These days the severely autistic 10-year-old boy packs his school bag and puts it beside the front door of his modest Chicago home even on weekends, such is his keenness to go to school.

"I feel he is safe here," says Umair's mother Farah Choudhry in the living room of her suburban apartment.

He is perhaps an unlikely refugee, but on Tuesday this week Umair was granted political asylum by the United States because of the persecution he could face in Pakistan.

"He fits the classic definition of a refugee," said Robert Esbrook, director of the Chicago Office of Asylum for the US Immigration and Naturalization Service.

"It's the persecution his disability itself causes."

His mother Farah initially came to the United States seeking help for her youngest son in 1996 and after studying at a New Jersey center specialising in autism, returned to Karachi to try a home-based program for herself.

But over time Umair's condition worsened and he became increasingly unmanageable: screaming, pulling out his hair and biting his gums until they bled.

"People were saying he was a danger to their children. I was hiding him all the time in our home ... I was under house arrest in my own home," Choudhry recalled Friday.

Under pressure from her in-laws, Choudhry said she took her son to a spiritual healer to have his "evil spirits" exorcised. She even forced him to drink dirty water that crows had been drinking in pursuit of a cure.

Many in her inner family circle even suggested that Umair's condition -- a neurological disorder of the brain which predominantly afflicts boys, leaving them with little or no verbal or social skills -- was the result of some form of divine punishment.

Supplied information:
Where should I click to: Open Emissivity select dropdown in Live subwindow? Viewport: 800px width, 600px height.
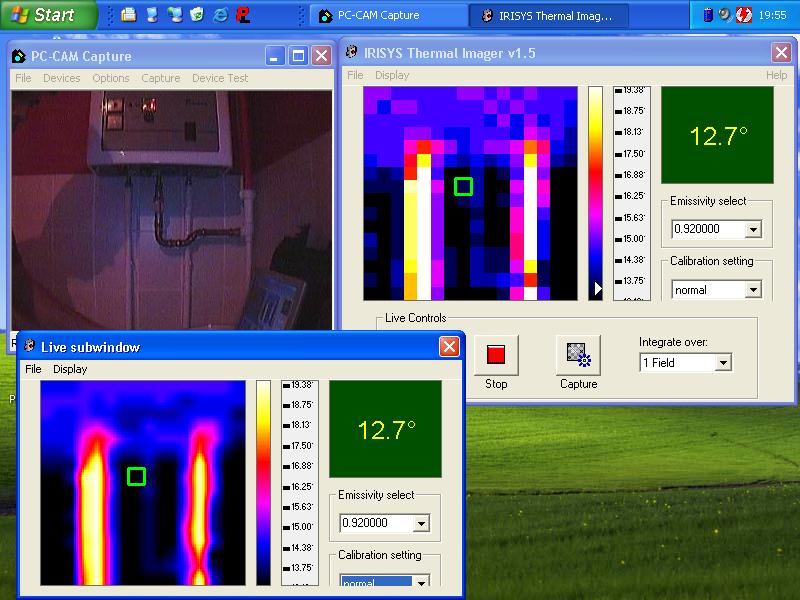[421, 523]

--

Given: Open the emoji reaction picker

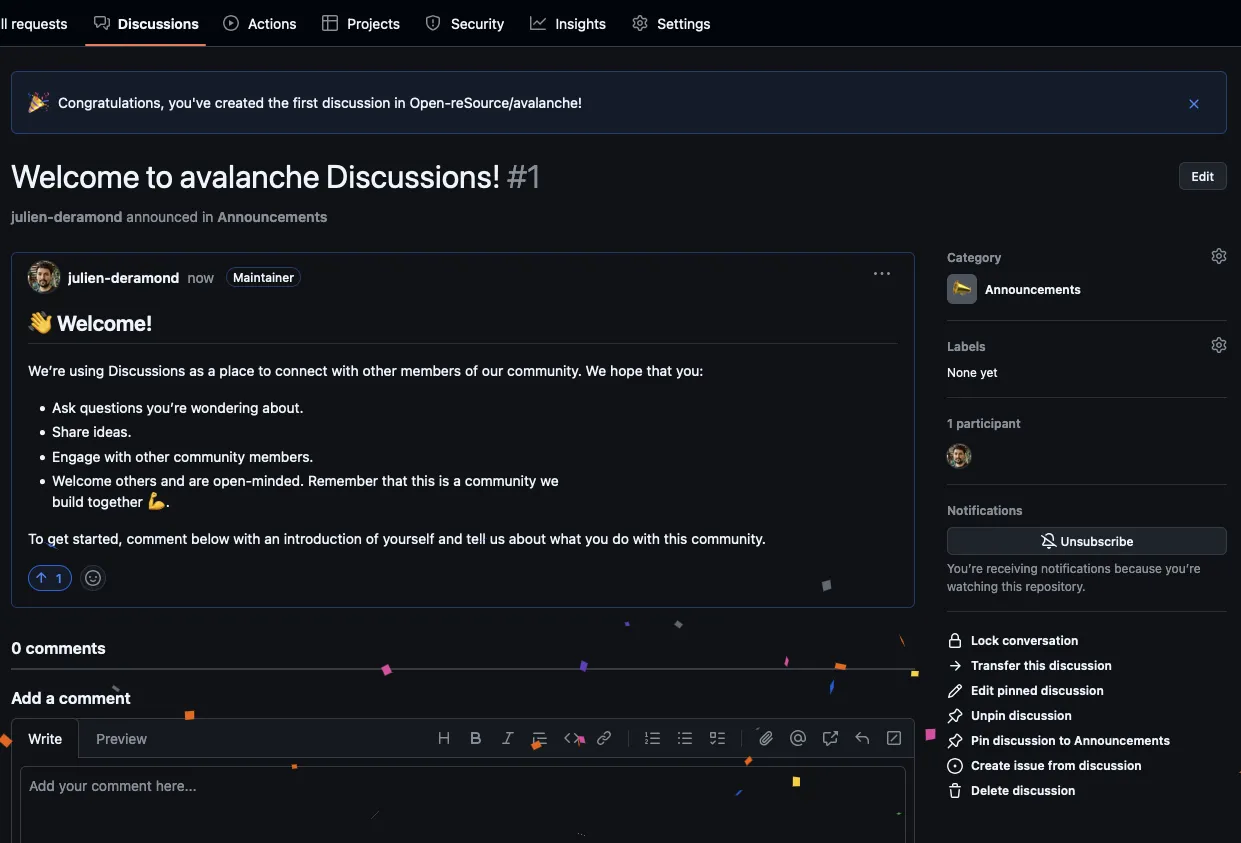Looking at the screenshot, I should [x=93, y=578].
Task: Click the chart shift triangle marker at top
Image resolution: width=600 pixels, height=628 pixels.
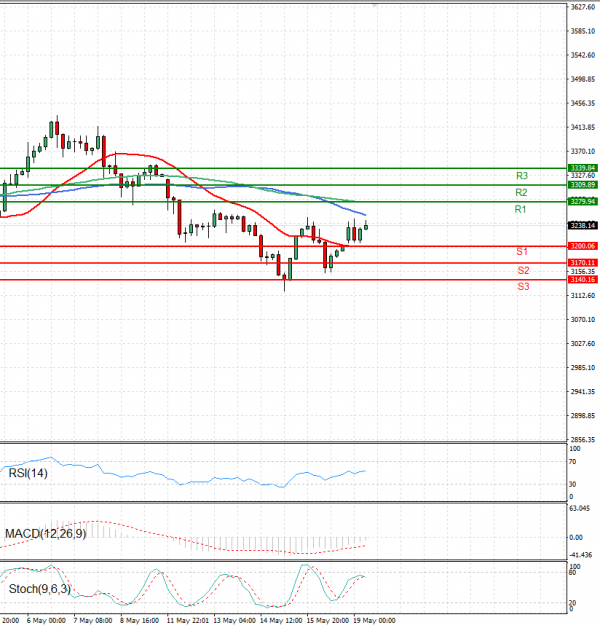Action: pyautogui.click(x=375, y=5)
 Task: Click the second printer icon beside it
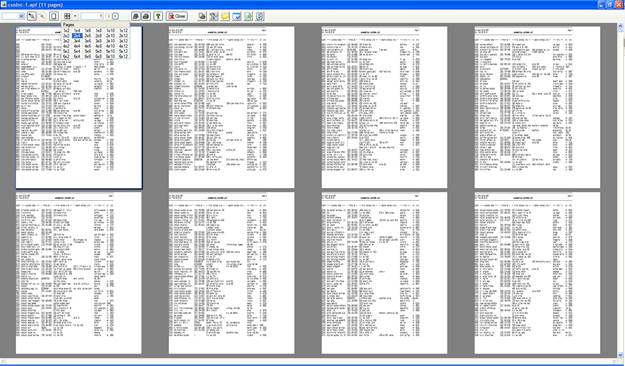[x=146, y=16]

Task objective:
In the passage about Umair's asylum case, in what year did his mother first come to the United States seeking help for him?

Output of the task:
1996